侯年不动声色的笑着,良久才缓缓开口道,“聂老爷想要带自己的女儿回家,我自是管不得。不过……易某可是奉了皇上的旨意,接手全权彻查风字更的案子,所以这聂玲珑暂时谁也没有资格带走,除非有皇上的特许。”
聂关行原本自信的眼眸瞬间显露讶异之色,语气中含有无措的意味,“你的意思是皇上他……”
“没错。”侯年步步靠近,让聂关行无形中产生了些许压迫之感,“真是难得聂老爷还有这等心思将犯人如此细心打扮。易某也本不该打扰你们父女相聚的,但是在事情没有结论前,谁也没有资格带走跟风字更命案有关的人。”
说着也不等聂关行接下来有什么反应,径自的发话道,“你们听好了,将犯人聂玲珑押回去吧。”
计划再次被破坏,聂关行的心情很是恼怒,但是眼下侯年手里握有皇上的旨意,也不好当着这么多人的面有所不敬的行为。
于是,只要按捺住心里沸腾的情绪,悻悻的转身离开,准备去找太子商榷应对之策。
原本同样准备离开衙门的牧王爷,恰巧看到了这一幕,为了避免让侯年认出他来,悄悄地躲在了暗处,等到他走远后才转出来。
身侧是负责这个案件的大人,如今由于侯年的出现,他这个第一负责人也该退位了。
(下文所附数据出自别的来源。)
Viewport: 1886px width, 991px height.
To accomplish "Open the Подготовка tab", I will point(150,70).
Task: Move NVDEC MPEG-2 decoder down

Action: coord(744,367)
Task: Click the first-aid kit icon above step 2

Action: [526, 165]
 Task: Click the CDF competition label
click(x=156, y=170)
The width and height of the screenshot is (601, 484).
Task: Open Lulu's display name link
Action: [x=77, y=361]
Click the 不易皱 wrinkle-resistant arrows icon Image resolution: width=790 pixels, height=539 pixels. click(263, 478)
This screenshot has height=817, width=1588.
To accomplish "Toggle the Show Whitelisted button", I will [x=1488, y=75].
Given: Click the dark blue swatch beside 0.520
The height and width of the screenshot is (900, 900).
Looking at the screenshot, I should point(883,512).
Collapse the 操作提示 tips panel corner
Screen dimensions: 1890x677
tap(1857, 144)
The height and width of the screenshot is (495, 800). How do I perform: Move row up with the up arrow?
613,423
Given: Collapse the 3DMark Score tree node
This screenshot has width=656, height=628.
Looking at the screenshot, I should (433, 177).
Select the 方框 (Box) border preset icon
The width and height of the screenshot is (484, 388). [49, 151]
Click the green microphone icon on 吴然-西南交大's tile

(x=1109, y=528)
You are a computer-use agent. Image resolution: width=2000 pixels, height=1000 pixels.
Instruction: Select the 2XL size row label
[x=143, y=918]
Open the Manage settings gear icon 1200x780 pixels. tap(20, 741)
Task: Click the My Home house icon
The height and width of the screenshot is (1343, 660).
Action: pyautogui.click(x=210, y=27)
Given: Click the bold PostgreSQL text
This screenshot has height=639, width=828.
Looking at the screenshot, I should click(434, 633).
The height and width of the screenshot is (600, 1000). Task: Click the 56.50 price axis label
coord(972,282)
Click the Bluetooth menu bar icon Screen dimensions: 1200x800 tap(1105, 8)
心中也有些怏怏不满的对牧王爷抱怨道,“也不知皇上是怎么想的,竟然如此倚重这个不知天高地厚的易平凡,更是破坏了王爷的好事。”
心情本就不好的牧王爷经过他这般一说,更加的阴郁沉闷,愤愤的喝道,“本王一定不会这般轻易的放过他的。”
说完头也不回的出了衙门,坐上停靠在不远处的马车扬长而去。
吃了黄莲的郑大人,调整好心态准备回去招呼侯年,褪去了方才的不满,笑容在脸上肆意的洋溢。
柳快快一直沉默着被带领着跟在侯年的身后,重新回到了跟聂关行谈判的房间,心有些莫名的揪紧。
待门被关上,一直紧绷情绪的侯年,忽地将柳快快拥进了怀里,自责道,“对不起快快,都是我不能保护好你,才会让你一再遭遇这样的事情,我……”
“你什么都不要说了。”柳快快抱紧他,眼神酸疼的说,“这并不能怪你,要怪只能怪我是聂关行的女儿,是我让你遭遇了这些困境,真要说对不起的话,那也应该是我才对。”
此时此刻,任何的话语都抵不过一个缠绵悱恻的吻来得有说服力,与其让彼此都在说些自责的话语,倒不如用这样的方式表明自己的心意。
良久,侯年才依依不舍的放开她,轻柔的说道,“快快,今后我们都不要再互相道歉了好吗?”